Myomixer and Myomaker also have implications for regenerative medicine. Skeletal muscle is the largest tissue in the body, accounting for about 40 percent of human body mass, and is the type of muscle used to move limbs. When skeletal muscle is injured, it repairs itself and the Myomixer/Myomaker combination is fundamental to that muscle repair process.
“The discovery of Myomixer, a micropeptide, provides a key component to our understanding of skeletal muscle formation and regeneration,” said Dr. Rhonda Bassel-Duby, Professor of Molecular Biology, Associate Director of the Hamon Center for Regenerative Science and Medicine, and a co-author of the study.

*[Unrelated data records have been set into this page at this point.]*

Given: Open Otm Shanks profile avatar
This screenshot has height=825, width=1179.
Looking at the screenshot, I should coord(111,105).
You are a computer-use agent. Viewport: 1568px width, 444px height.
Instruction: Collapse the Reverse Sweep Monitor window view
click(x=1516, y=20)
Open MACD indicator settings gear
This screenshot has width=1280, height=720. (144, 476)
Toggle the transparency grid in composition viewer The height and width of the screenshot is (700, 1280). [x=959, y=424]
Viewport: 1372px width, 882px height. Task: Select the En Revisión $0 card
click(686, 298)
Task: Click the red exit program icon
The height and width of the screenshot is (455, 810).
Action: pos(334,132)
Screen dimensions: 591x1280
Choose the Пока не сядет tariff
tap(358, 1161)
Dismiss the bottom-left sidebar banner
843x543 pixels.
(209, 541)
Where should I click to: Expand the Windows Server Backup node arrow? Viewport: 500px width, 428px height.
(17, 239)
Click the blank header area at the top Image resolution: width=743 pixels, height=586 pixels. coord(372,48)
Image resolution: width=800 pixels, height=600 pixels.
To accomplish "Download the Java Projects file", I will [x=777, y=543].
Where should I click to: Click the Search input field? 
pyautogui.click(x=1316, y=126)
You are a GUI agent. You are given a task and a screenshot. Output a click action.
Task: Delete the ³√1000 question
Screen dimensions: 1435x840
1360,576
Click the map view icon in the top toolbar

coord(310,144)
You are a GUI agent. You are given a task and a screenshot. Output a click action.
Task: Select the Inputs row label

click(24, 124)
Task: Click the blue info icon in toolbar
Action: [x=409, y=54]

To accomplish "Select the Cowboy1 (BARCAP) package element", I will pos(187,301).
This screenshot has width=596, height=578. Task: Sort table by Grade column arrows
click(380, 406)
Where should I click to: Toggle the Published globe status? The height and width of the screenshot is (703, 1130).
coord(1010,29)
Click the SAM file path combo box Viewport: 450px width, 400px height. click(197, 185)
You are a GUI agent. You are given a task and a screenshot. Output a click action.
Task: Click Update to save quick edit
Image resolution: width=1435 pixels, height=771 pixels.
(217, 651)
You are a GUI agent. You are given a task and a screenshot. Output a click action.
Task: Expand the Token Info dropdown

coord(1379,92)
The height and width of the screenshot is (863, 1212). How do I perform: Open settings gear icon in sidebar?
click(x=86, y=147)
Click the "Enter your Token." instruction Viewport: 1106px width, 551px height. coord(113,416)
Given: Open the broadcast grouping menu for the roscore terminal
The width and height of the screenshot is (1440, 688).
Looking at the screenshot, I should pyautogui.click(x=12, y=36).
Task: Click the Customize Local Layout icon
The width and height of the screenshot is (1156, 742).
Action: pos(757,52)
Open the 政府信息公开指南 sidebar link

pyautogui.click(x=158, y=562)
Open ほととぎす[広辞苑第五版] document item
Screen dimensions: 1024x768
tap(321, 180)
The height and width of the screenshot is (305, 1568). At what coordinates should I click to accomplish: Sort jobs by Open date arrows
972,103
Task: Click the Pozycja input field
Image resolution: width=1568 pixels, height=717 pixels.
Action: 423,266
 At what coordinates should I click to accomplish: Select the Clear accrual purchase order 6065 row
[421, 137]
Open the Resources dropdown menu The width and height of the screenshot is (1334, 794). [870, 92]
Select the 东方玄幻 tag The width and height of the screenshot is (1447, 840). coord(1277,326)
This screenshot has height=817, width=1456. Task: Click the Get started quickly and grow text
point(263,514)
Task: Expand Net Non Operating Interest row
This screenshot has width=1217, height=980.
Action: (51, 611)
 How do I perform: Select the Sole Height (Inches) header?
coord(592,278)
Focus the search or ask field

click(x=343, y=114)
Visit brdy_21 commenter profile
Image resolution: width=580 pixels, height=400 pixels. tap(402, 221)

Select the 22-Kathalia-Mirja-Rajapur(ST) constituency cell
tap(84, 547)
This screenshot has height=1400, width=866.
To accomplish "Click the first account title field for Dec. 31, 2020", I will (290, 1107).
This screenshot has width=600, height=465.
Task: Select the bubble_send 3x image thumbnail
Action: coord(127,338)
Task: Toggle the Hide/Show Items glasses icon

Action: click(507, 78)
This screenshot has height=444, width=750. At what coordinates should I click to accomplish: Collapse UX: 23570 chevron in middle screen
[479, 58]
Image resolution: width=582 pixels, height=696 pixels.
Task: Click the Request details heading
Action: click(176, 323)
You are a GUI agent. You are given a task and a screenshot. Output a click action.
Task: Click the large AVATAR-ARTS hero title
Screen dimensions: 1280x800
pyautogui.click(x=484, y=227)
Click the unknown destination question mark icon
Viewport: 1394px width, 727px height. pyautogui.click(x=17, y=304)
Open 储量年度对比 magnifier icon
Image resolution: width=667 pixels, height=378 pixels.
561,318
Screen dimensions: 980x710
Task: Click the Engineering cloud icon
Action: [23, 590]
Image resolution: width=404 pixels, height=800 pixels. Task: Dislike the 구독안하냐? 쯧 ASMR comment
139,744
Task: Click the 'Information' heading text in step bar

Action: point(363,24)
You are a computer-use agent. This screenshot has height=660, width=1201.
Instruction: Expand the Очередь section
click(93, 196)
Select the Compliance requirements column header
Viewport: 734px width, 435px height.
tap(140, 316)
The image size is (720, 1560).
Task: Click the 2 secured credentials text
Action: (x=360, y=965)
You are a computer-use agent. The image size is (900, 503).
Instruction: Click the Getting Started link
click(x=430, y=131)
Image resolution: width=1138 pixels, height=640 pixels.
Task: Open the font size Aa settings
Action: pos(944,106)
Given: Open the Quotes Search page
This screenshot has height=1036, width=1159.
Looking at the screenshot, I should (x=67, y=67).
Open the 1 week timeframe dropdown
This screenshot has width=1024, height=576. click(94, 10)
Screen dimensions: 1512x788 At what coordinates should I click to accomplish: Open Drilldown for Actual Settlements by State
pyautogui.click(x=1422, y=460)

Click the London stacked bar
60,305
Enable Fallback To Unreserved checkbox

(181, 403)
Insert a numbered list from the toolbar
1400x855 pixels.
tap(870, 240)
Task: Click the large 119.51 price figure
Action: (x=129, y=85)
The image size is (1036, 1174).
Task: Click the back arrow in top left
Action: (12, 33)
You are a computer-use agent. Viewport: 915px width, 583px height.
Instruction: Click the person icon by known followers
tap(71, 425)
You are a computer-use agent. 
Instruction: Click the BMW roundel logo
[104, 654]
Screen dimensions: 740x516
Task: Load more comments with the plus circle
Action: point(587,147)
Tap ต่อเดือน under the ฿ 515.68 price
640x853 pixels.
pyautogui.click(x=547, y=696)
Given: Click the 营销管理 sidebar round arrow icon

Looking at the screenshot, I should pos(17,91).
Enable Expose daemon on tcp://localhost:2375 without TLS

Other UT Southwestern researchers who contributed to this work are Dr. Pengpeng Bi, postdoctoral researcher; Andres Ramirez-Martinez, graduate student researcher; Dr. Hui Li, research scientist; Dr. Jessica Cannavino, postdoctoral researcher; John R. McAnally, research scientist; John M. Shelton, senior research scientist; and Dr. Efrain Sanchez-Ortiz, research associate. This research was supported by grants from the National Institutes of Health (NIH) and the Robert A. Welch Foundation.